At 27, she should relate well to high school players and has the opportunity to be a good role model for the community’s young women who may be swayed to follow a similar career path.
It’s commendable for the school board to make the decision to provide that opportunity for Ripley because those opportunities for women don’t seem to be increasing in Maine. Only 29 women were head coaches on the state’s 143 high school varsity girls basketball teams last season, compared to 33 women coaches of the 147 teams in the 2003-04 season.
The one unfortunate result of Ripley’s hiring was that veteran coach Arnie Clark is now out of a job. Clark made Woodland a tourney perennial and guided the Dragons to five Class D state titles in his 16 seasons. Before that he was a successful boys varsity coach for Calais, leading the Blue Devils to a 165-96 record and two Eastern Maine titles over 14 seasons in a highly competitive class.
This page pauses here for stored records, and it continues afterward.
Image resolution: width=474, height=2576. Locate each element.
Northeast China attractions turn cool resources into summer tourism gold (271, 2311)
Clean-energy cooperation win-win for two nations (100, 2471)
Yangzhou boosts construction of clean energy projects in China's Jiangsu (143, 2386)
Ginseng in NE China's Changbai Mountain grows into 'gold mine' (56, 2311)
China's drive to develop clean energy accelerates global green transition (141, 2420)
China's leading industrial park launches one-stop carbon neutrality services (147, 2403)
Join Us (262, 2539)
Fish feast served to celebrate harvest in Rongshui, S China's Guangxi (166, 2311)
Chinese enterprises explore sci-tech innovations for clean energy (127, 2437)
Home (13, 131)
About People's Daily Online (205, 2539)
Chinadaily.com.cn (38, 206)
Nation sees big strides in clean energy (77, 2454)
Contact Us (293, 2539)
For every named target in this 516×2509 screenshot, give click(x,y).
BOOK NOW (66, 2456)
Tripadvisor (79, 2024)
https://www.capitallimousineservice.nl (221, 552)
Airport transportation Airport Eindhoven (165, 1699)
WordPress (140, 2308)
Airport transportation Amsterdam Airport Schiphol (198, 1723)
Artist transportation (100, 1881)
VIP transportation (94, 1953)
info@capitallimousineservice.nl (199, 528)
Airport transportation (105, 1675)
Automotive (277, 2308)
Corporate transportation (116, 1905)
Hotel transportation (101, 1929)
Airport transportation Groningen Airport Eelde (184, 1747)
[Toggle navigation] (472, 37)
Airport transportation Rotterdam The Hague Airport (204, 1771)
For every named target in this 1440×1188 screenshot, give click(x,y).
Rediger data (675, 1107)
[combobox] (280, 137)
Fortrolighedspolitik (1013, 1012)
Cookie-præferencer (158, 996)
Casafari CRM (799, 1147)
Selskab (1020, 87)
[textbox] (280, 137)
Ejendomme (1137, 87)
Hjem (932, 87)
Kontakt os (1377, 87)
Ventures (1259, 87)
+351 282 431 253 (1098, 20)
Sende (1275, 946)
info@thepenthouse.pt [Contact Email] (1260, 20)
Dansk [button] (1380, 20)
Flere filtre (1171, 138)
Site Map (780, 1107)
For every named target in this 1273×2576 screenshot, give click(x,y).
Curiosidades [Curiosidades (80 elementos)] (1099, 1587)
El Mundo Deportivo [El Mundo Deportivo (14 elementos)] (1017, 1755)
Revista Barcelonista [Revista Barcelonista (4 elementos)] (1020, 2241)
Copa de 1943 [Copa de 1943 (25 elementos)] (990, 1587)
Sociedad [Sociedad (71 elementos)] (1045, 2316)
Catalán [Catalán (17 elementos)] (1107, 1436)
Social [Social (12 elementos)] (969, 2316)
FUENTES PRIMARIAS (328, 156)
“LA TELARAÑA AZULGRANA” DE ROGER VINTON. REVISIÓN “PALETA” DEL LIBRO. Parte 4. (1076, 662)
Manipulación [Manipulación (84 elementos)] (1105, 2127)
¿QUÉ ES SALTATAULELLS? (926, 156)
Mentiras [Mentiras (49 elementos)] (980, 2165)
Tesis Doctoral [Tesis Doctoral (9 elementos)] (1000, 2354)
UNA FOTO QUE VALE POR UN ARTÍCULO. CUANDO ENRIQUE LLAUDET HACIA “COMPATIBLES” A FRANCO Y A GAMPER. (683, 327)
Some may believe that it was time for Clark, who is 70, to step aside, but in his gracious comments of understanding the school board’s decision and giving his 100 percent support to Ripley, he also mentioned that he still wants to coach.
If he feels he can do so, then he should be given the opportunity and hopefully, another school will do so as Clark’s record is an impressive one. For those worrying about his age, they may want to consider two Maine coaching legends who went on to coach after leaving positions they wanted to keep: former Bangor High School boys basketball coach Roger Reed and the late John Winkin.
Three years ago, Reed, then 73, wanted to keep his coaching job while also pursuing a state legislator’s post. The Bangor administration wanted Reed to be able to give 100 percent to the basketball program, and, given that reasonable expectation, Reed reluctantly stepped down from the coaching post.
He has stayed in coaching, however, and has since served as an assistant coach at Hermon, where his son, Mark, is the head coach.
Winkin was 76 in June of 1996 when he lost his job as the University of Maine’s head baseball coach. He compiled a 642-430-3 record during his 22 seasons with the Black Bears but his contract was not renewed when he recorded four losing seasons in his last five years.
He still felt he had a lot to give as a coach and Husson University agreed when it named him as an assistant coach 13 days after he lost his Maine job. He proved his value as an assistant and then as Husson’s head coach for four seasons until he suffered a stroke at age 87.
Many young athletes benefited from lessons given by Winkin and Reed. Ripley now also has the opportunity to do so and, hopefully, Clark will get one as well.